The Kuomintang continued to promote the concept of martyrdom, the souls of Party martyrs who died fighting for the Kuomintang and the revolution and the party founder Dr. Sun Yatsen were sent to heaven according to the Kuomintang party. Chiang Kai-shek believed that these martyrs witnessed events on earth from heaven and he called on them for help.

Among those recognized as martyrs for the Chinese Communist Party (CCP) were the Five Martyrs of the Left League, members of the League of Left-Wing Writers who were arrested and executed in 1931 during the KMT's White Terror at a secret meeting along with nineteen other CCP members and sympathizers.

Among the PRC's post-revolution martyrs was Zhang Zhixin. Zhang was celebrated in the after the Cultural Revolution as a hero who stood up to those like the Gang of Four.

Company bosses against the Chinese Communist Revolution ordered workers in "Dare to Die Corps" to fight for their organizations, with their lives. During the 1989 Tiananmen Square protests and massacre, protesting students also formed "Dare to Die Corps", to risk their lives defending the protest leaders.

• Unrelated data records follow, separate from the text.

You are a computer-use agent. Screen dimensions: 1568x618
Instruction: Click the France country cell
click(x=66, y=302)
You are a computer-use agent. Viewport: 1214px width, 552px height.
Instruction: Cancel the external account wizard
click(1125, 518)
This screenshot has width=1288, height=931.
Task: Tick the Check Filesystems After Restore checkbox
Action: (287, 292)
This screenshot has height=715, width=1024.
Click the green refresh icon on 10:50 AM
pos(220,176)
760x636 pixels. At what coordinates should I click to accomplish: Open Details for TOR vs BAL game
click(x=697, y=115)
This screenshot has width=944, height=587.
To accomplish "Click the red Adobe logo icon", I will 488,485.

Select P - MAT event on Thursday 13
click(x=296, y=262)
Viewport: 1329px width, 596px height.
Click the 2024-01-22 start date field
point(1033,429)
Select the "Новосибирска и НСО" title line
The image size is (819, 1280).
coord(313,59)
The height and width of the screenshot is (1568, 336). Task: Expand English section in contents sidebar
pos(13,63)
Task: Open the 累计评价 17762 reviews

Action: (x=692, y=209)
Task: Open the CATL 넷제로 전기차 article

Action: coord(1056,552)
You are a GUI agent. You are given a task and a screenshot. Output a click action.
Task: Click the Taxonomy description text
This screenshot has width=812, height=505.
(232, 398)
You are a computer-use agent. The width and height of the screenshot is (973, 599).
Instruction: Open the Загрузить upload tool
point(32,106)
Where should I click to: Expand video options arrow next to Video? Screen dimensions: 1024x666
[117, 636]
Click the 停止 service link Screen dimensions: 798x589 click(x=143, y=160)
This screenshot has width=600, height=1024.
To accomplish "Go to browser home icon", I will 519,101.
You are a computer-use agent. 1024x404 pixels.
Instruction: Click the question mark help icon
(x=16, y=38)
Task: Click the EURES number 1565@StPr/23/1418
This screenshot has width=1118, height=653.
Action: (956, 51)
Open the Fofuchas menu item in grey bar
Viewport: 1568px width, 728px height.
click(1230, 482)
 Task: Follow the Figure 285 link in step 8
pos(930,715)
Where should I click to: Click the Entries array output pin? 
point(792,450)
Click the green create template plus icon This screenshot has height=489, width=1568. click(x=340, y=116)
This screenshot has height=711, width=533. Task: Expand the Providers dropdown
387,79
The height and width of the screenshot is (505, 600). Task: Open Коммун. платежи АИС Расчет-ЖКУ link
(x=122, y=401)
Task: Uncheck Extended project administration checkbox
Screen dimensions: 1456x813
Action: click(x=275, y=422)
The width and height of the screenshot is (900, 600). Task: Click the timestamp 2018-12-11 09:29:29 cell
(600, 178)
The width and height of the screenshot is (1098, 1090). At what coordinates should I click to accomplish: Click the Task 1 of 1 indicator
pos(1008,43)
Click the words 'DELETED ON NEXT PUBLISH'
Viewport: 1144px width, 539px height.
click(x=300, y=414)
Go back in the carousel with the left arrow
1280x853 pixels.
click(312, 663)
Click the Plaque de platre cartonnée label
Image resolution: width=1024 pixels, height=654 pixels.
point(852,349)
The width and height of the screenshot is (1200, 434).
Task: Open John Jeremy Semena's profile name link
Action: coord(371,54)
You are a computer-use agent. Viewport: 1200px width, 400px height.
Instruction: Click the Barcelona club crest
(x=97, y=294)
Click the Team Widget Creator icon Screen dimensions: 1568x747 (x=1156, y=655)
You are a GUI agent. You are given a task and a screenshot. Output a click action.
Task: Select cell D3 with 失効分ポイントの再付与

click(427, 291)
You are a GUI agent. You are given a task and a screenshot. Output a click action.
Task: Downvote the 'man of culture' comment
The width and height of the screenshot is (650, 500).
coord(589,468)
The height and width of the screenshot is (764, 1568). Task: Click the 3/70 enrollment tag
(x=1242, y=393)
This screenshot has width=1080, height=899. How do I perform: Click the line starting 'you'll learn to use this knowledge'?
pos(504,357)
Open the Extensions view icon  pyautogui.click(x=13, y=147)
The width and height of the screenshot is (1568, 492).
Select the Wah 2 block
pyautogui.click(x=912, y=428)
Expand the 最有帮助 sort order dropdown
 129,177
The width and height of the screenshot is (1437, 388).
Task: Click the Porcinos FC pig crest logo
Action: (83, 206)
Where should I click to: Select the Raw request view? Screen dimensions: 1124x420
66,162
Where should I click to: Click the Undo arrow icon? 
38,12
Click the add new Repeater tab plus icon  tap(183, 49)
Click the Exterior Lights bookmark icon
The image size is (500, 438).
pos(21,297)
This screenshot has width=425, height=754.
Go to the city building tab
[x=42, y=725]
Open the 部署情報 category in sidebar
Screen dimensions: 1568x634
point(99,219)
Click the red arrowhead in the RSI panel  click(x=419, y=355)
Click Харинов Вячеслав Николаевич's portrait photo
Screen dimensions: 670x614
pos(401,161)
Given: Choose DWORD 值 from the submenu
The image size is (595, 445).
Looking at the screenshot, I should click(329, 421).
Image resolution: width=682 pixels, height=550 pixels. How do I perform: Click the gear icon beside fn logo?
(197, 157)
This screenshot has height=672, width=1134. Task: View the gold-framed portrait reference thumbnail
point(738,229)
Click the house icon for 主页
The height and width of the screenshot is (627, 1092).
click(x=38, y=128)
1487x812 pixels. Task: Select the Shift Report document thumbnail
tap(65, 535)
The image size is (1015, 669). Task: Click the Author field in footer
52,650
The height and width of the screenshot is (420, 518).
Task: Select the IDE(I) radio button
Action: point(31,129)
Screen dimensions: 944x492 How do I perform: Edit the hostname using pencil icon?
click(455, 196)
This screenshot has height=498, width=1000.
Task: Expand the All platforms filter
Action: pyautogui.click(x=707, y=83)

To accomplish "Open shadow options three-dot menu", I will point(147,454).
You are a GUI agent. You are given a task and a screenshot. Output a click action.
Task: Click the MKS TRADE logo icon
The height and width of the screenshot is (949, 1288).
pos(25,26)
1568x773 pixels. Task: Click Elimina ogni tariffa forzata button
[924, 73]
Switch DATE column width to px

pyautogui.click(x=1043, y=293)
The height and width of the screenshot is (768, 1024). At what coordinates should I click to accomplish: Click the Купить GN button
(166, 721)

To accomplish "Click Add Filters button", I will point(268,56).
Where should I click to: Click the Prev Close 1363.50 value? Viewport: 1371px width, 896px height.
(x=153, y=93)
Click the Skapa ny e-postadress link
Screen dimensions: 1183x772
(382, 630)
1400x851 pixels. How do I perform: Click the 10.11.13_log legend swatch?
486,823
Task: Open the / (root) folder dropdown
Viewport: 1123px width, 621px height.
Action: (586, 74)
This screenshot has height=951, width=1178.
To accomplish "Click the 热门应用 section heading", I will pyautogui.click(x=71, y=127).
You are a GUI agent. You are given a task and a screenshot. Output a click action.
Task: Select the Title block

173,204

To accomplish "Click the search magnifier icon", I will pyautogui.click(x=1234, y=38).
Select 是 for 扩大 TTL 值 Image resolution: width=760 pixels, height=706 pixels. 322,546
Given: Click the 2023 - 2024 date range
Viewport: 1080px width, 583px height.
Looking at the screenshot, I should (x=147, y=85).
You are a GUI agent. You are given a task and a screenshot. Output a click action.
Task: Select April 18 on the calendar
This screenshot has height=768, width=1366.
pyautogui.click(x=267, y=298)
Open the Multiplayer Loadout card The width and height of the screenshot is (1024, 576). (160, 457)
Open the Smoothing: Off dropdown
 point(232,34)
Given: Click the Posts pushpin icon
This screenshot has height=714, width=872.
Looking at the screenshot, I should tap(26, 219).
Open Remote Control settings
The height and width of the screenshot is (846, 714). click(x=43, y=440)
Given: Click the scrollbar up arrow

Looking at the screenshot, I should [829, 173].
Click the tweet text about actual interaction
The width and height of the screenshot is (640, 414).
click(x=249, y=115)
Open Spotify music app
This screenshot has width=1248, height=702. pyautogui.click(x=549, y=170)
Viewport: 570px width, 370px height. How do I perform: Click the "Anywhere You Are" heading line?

===Revolutionary martyrs in art===
Two of the earliest revolutionary martyrs in Chinese culture were Liu Hulan, a 14-year-old school girl, and Jiang Zhuyun. Both were immortalized in operas - Liu Hulan and Sister Jiang respectively.

== Honorary title ==
Martyr is an honorary title for those who officially sacrificed their lives for a just cause or sacrificed their lives for justice. In the Ming dynasty, the Great Ming Code stipulated that actors were not allowed to play loyal martyrs, and those who violated the law would be punished. In the People's Republic of China, martyrs were formerly called "revolutionary martyrs", referring to Chinese citizens (including members of the People's Liberation Army) who "died heroically in the revolutionary struggle, defending the motherland and socialist modernization construction". In addition, according to the "Several Explanations on Revolutionary Martyrs" issued by the Ministry of Internal Affairs of the Central People's Government in 1950, those who died in battle, were executed by the authorities of, or died in prison for opposing the Qing dynasty, the Beiyang government, the Nationalist government, and the Japanese invaders before the founding of the People's Republic of China were also regarded as "revolutionary martyrs." In 2011, the "Regulations on Commendation of Martyrs" was promulgated and implemented, and "revolutionary martyrs" were renamed "martyrs".

== Islam ==

Islam has its own concept of martyrdom, which the Kuomintang promoted among Chinese Muslims through the Chinese Muslim Association. The Muslim General Ma Fuxiang stated on how Chinese Muslims were willing to die to accomplish tasks assigned to them. Imams sponsored by the Kuomintang called for Muslims to go on Jihad to become shaheed (Muslim term for martyr) in battle, where Muslims believe they will go automatically to heaven. Becoming a shaheed in the Jihad for the country was encouraged by the Kuomintang, which was called "glorious death for the state" and a hadith promoting nationalism was spread. A song written by Xue Wenbo at the Muslim Chengda school, which was controlled by the Kuomintang, called for martyrdom in battle for China against Japan. The Muslim General Bai Chongxi himself was a member of a Dare to Die corps in the Xinhai revolution.